──────── TEXT UNDER STUDY ────────

Let me introduce briefly the study. The objective of the authors was to see if chemicals of the family of phenols and phtalates had adverse effects on the behavior of young boys. They used a urine sample from the mother as a proxy to the fetus’ exposition in utero and two surveys (answered by the mother) as proxies to the boy’s behaviors at 3 and 5 years. The number of participants ranged from 529 to 464 at the end of the study. According to the abstract, they found that Bisphenol A (BPA) was responsible for relationship problems at age 3 and hyperactivity-inattention problems at age 5. Three other compounds (Mono-n-butyl phtalates, Monobenzyl phtalaten, and triclosan) were also found to have the same kind of adverse effects on various behavioral subtests.

These results all seem statistically significant and are presented as such. So it looks like the news are accurate. Reading the main text however gives a different message. To understand why, we need to make a detour by elementary statistics.

The objective of the study is to see if there exists a correlation (hinting at a causation in this context) between exposition to some compounds and behavior. The difficulty is that behavioral problems may happen to all kids, whether or not they have been exposed to endocrine disruptors. To simplify, we can imagine that there are two groups of equal size, one that has been exposed and one that has not. Because there will be kids with behavioral problems in both groups, it may happen that the difference of observed rate measured in the two groups is just the result of chance. Tossing a coin 100 times may give 55 heads and 45 tails even if the coin is not biased, just out of “typical” randomness. We can never be sure that a result is not just a statistical fluke. What we can do however, is quantify the probability that the result would have happened had it been produced by randomness. We can ask: what is the probability p that we would have found the observed ratio of kids with problems in each group, had the two groups been the same? The definition of this probability may look convoluted but one should be careful to not simplify it into “What is the probability that there is an effect?”. This latter probability is impossible to know without additional assumptions.

──────── RAW DATA ────────

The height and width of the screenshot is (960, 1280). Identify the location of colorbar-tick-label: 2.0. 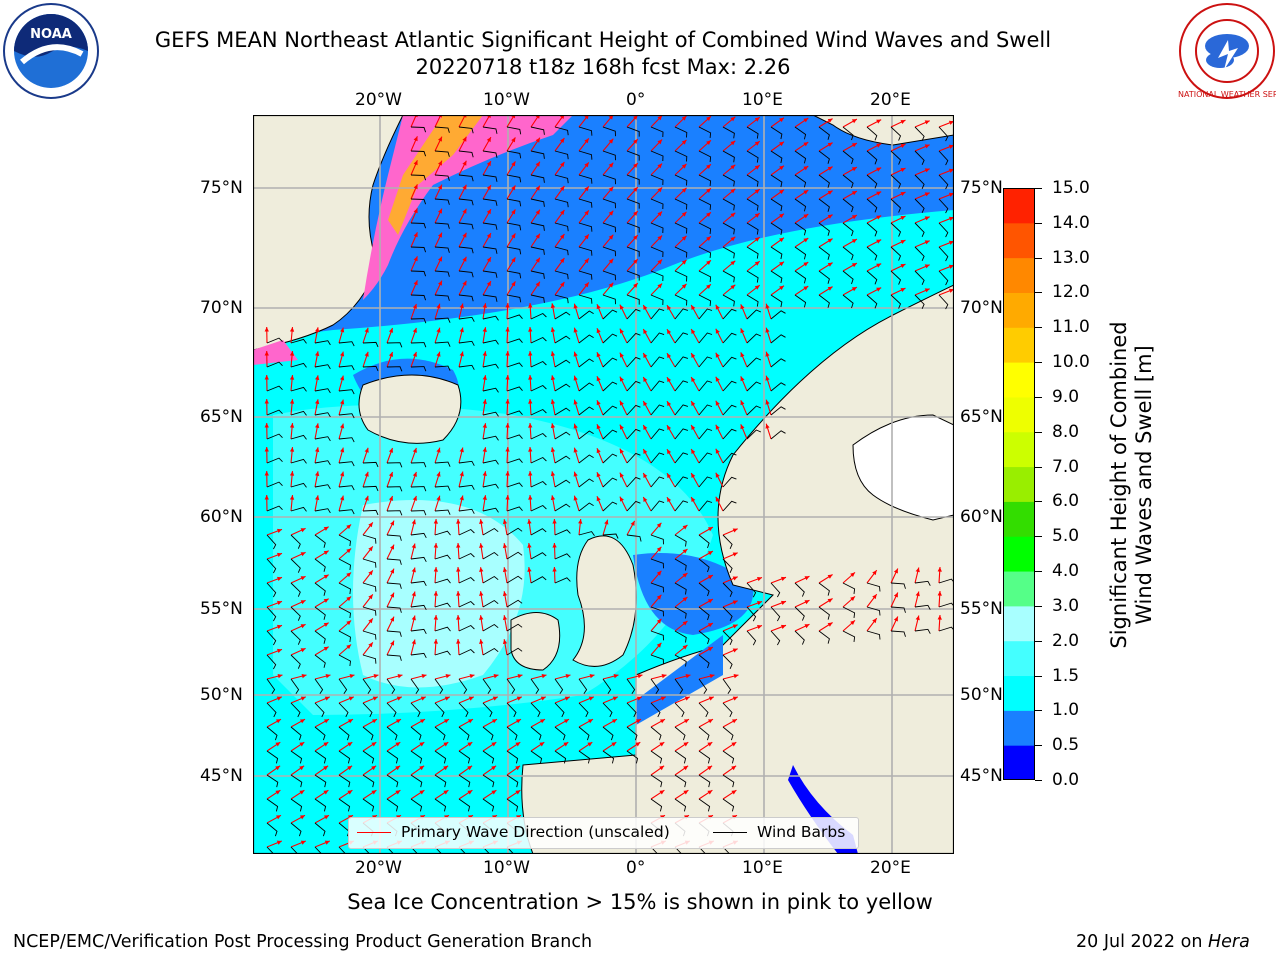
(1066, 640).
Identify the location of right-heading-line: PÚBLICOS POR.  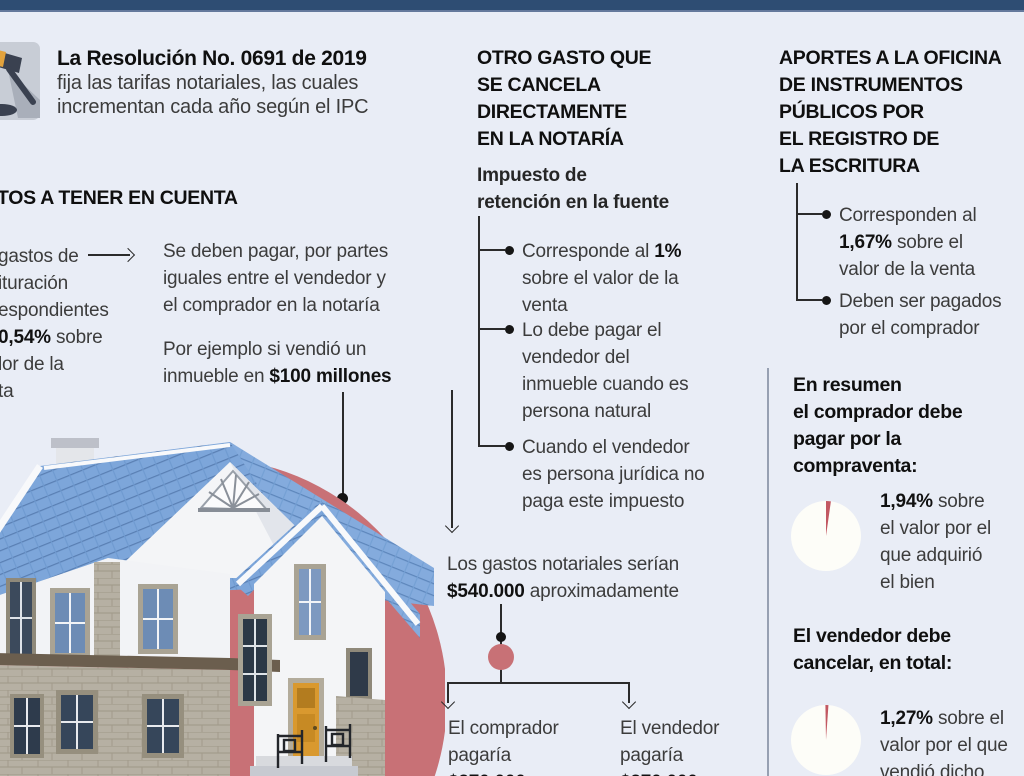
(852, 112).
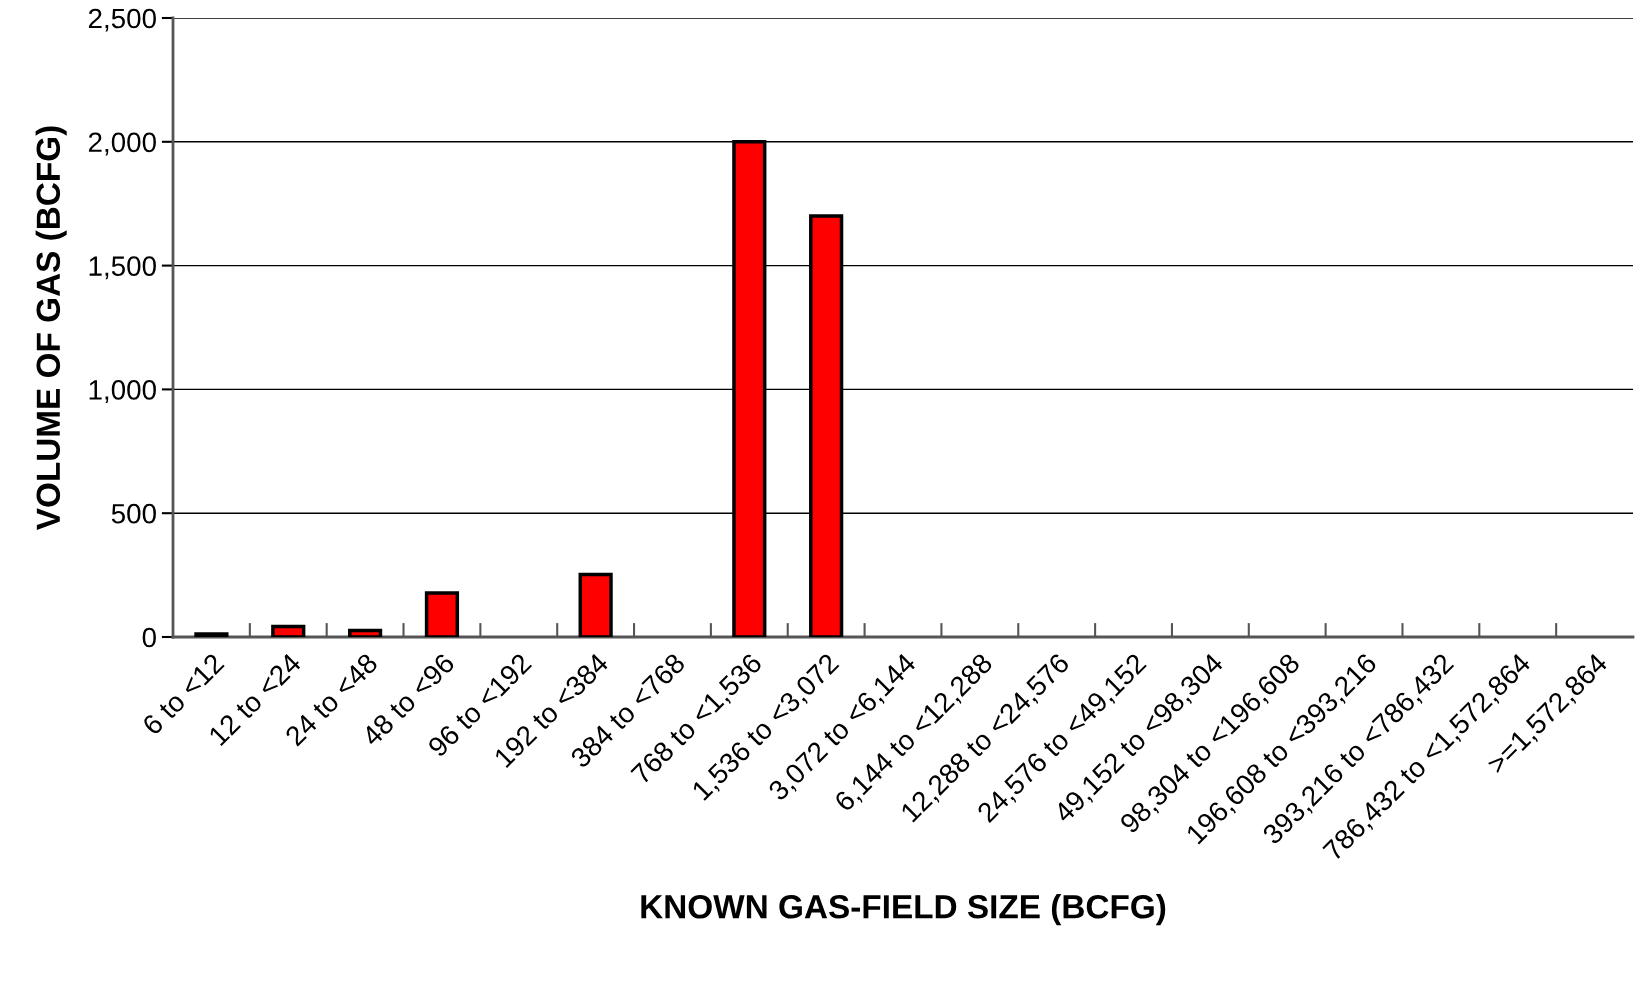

────────
──────── RAW DATA ────────

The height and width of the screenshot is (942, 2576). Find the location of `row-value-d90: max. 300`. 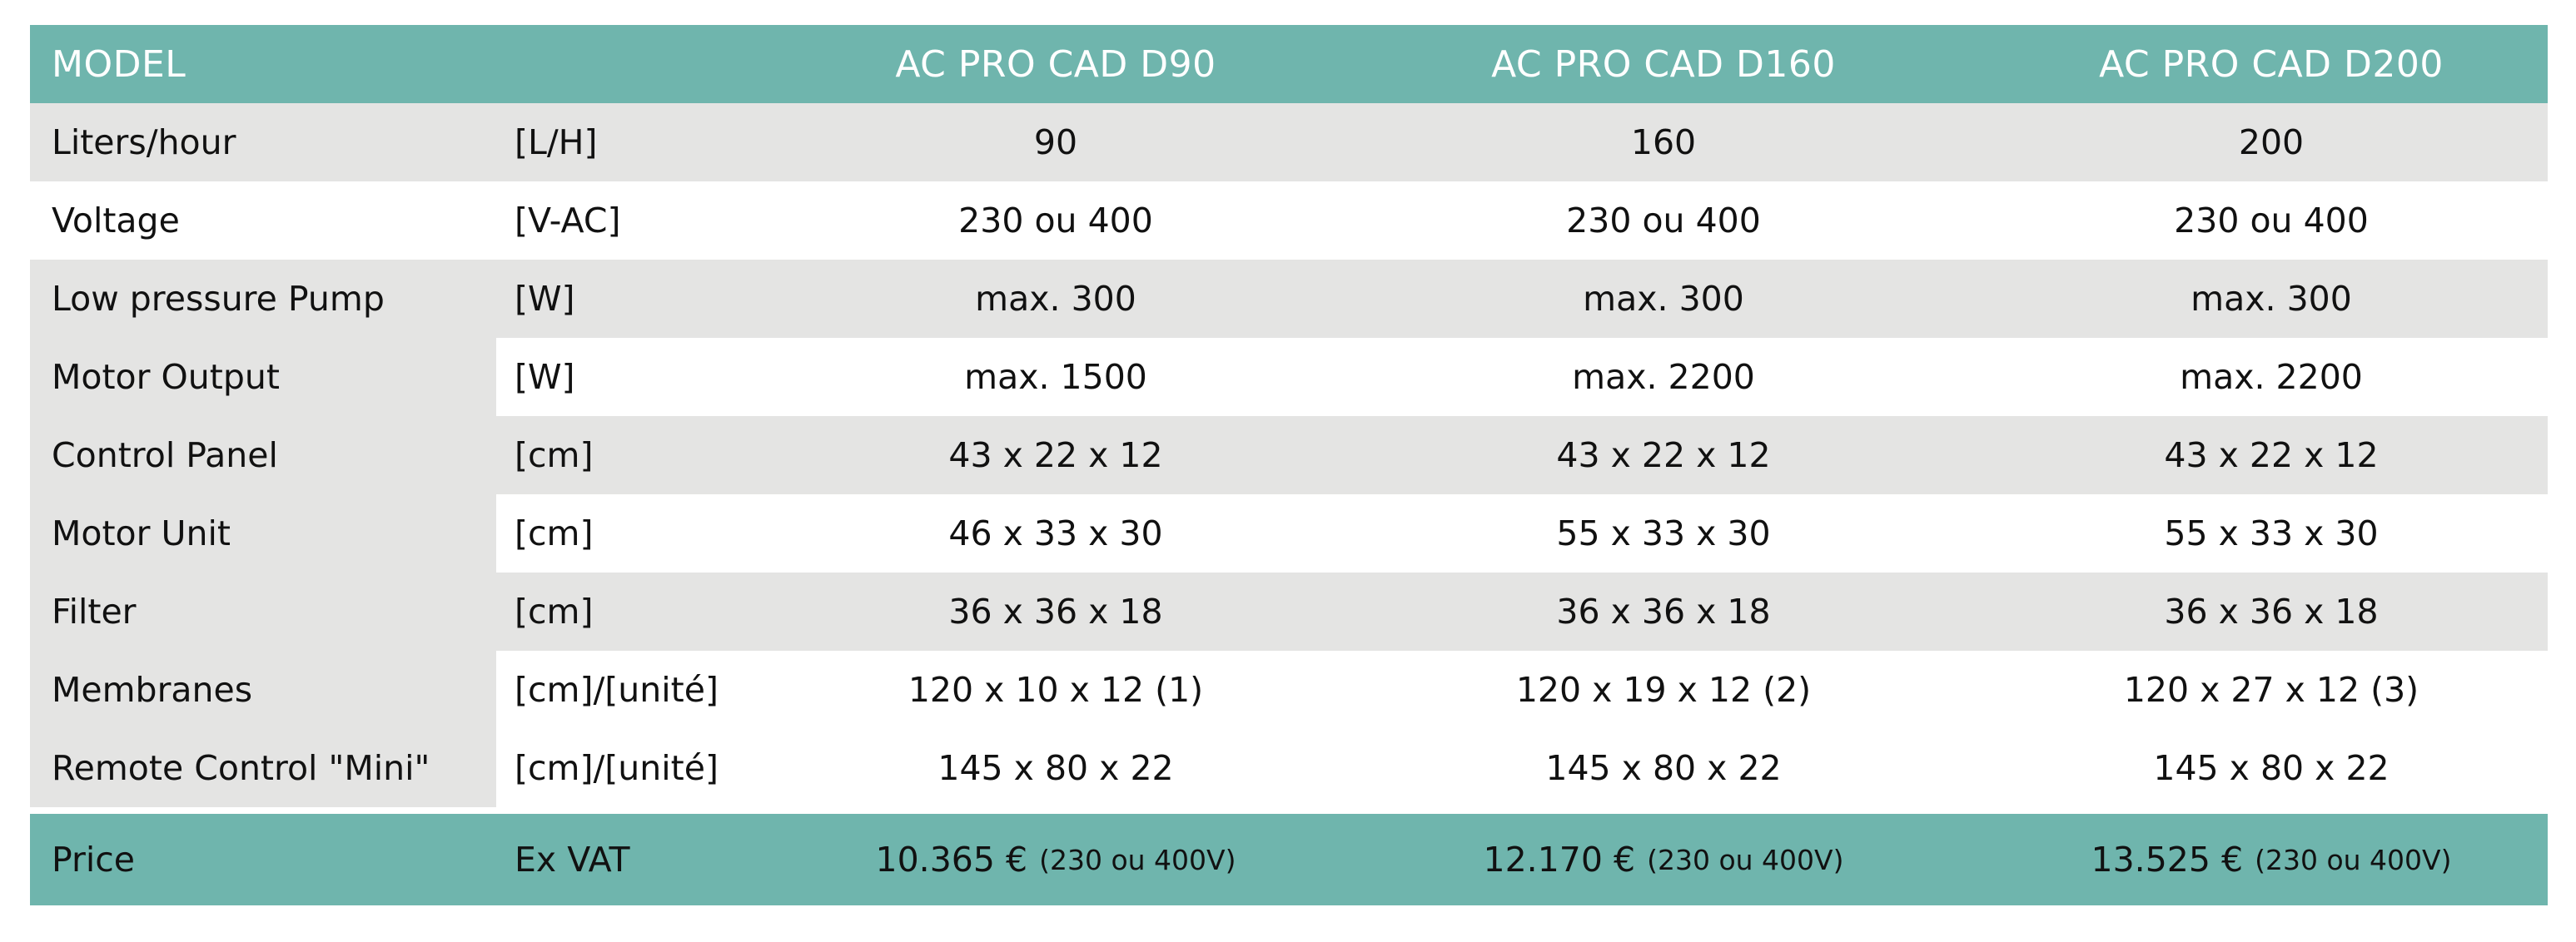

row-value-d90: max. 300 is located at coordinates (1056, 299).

────────
──────── RAW DATA ────────

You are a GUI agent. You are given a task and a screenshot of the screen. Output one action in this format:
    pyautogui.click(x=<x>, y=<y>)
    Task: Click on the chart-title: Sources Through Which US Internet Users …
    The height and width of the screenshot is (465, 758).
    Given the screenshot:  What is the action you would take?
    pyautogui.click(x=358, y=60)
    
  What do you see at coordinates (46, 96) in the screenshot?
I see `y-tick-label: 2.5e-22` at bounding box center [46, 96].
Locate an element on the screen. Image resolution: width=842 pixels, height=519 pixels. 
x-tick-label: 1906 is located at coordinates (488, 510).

────────

▶ PROBLEMS AND TASKS:
1. Answer these questions using the passage about the behavior study:
(a) What did the authors use as a proxy for the fetus's exposure in utero?
(b) At what ages were the boys' behaviors measured?
(c) In the coin example, how many heads and tails might 100 tosses of an unbiased coin give?
2. Can you recast the stretch of the records from the line containing "What do you" through the line containing "x-tick-label: 1906 is" as a numbered list, leaving out any blank lines?

▶ ANSWERS TO THE TASKS:
1.
(a) A urine sample from the mother.
(b) At 3 and 5 years.
(c) 55 heads and 45 tails.

2.
1.   What do you see at coordinates (46, 96) in the screenshot?
2. I see `y-tick-label: 2.5e-22` at bounding box center [46, 96].
3. Locate an element on the screen. Image resolution: width=842 pixels, height=519 pixels. 
4. x-tick-label: 1906 is located at coordinates (488, 510).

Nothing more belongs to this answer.